--- GIVEN RECORDS Enclosed Below ---

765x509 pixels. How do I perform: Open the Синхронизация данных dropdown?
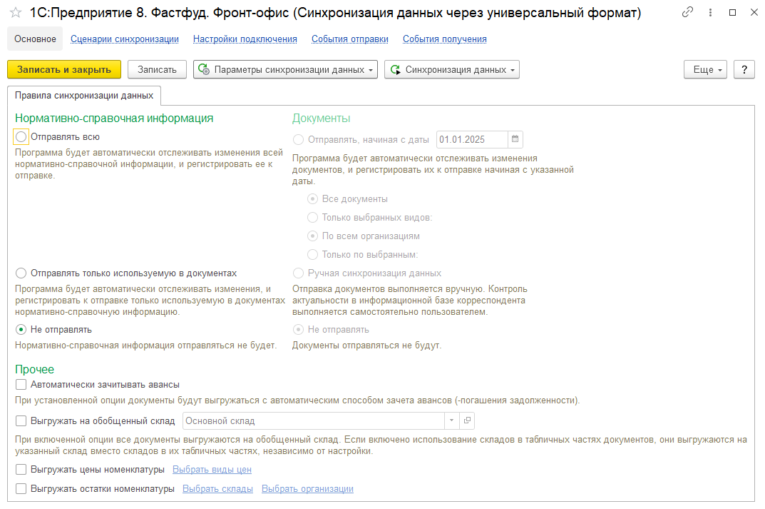tap(511, 69)
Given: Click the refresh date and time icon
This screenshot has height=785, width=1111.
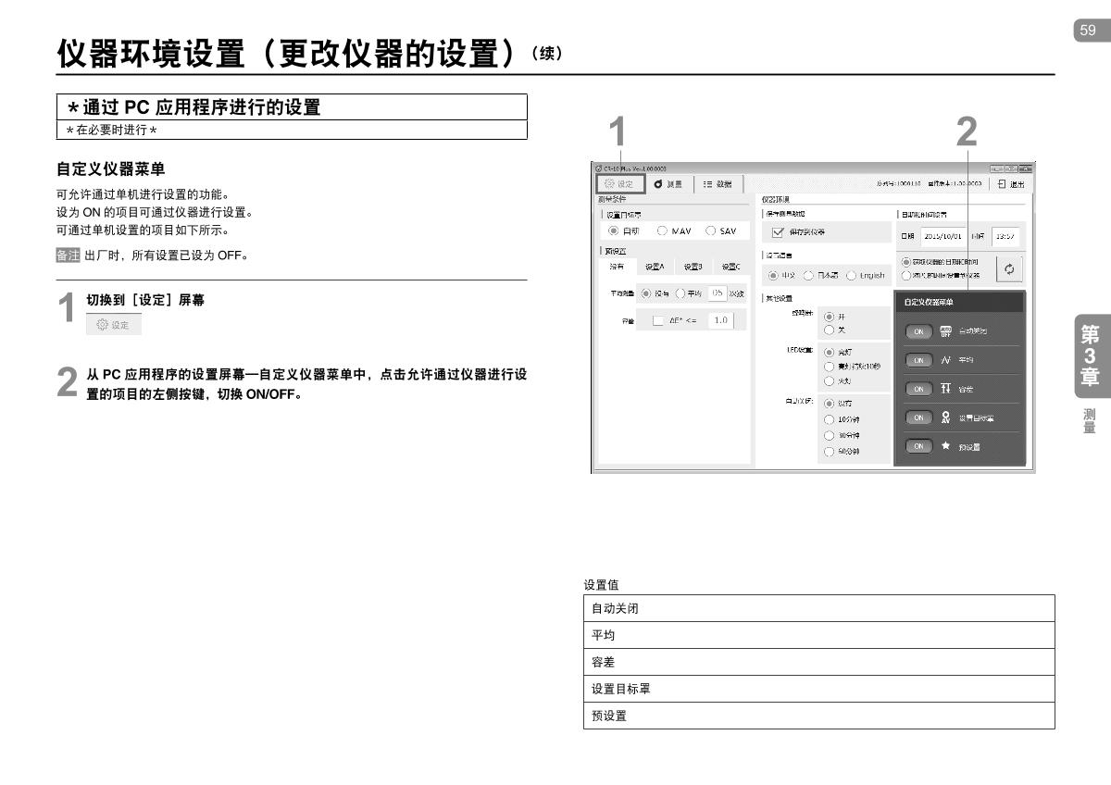Looking at the screenshot, I should (1008, 268).
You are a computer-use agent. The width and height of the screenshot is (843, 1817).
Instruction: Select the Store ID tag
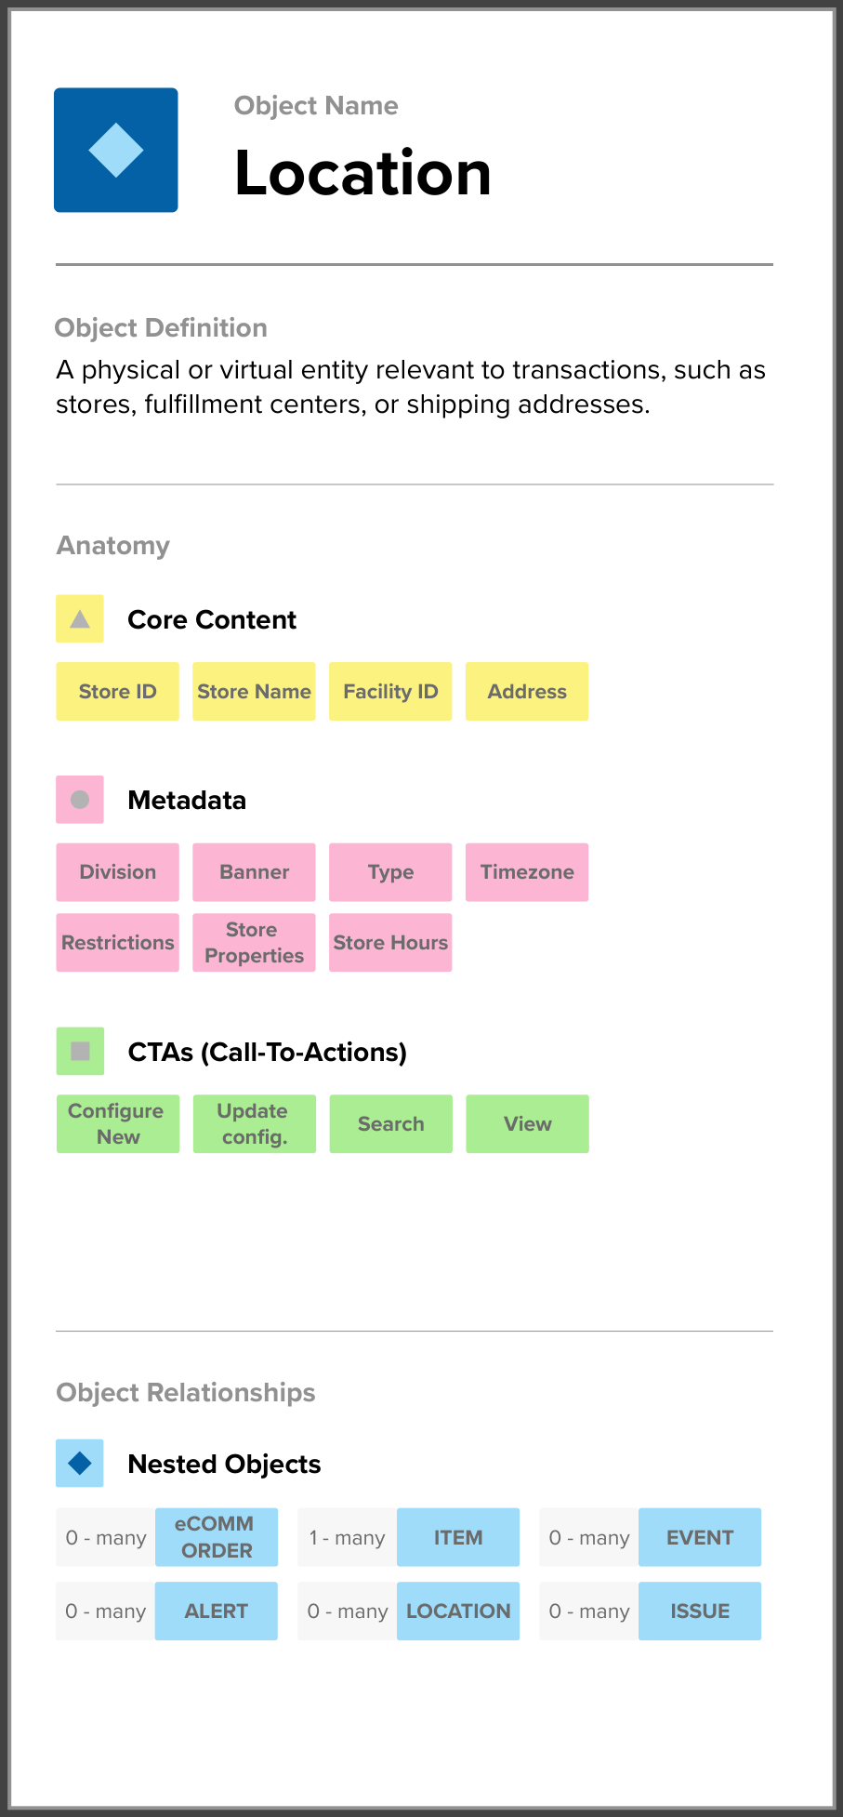(118, 692)
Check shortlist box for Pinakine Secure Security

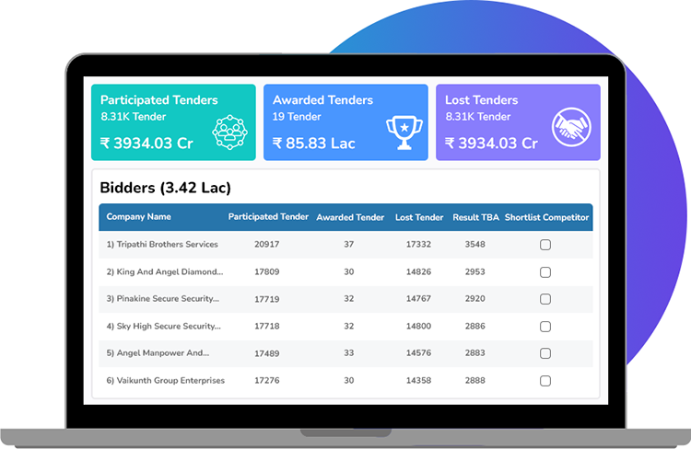point(545,299)
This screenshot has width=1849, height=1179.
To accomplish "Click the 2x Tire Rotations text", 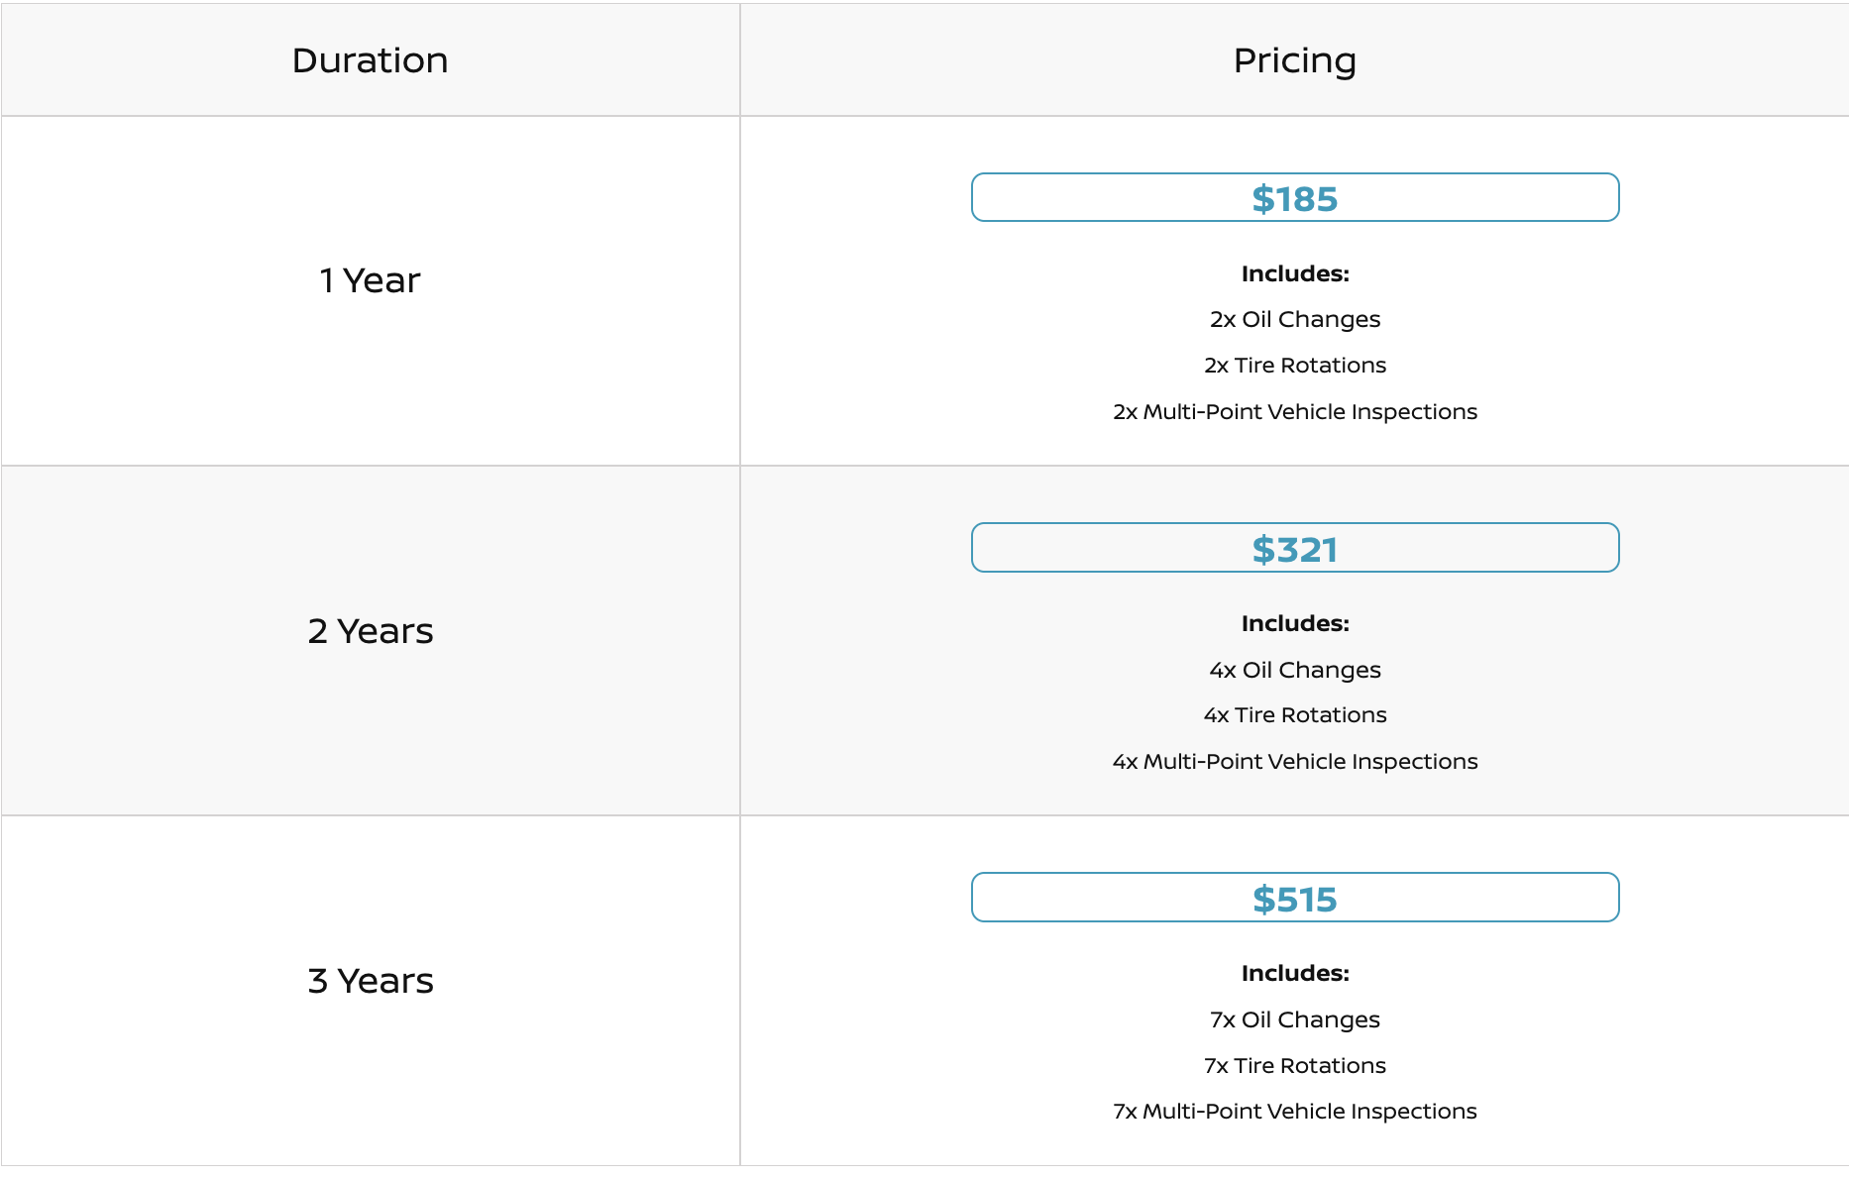I will click(x=1295, y=365).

--- End of Enclosed GIVEN RECORDS ---

**PROBLEM REQUIREMENTS:** Up to and including the line with "This screenshot has width=1849, height=1179.", repeat every line from the top of the entries exactly, but not the pictures.

**ANSWER FOR THE TASK:**
765x509 pixels. How do I perform: Open the Синхронизация данных dropdown?
tap(511, 69)
Given: Click the refresh date and time icon
This screenshot has height=785, width=1111.
Looking at the screenshot, I should (1008, 268).
You are a computer-use agent. The width and height of the screenshot is (843, 1817).
Instruction: Select the Store ID tag
(118, 692)
Check shortlist box for Pinakine Secure Security

point(545,299)
This screenshot has width=1849, height=1179.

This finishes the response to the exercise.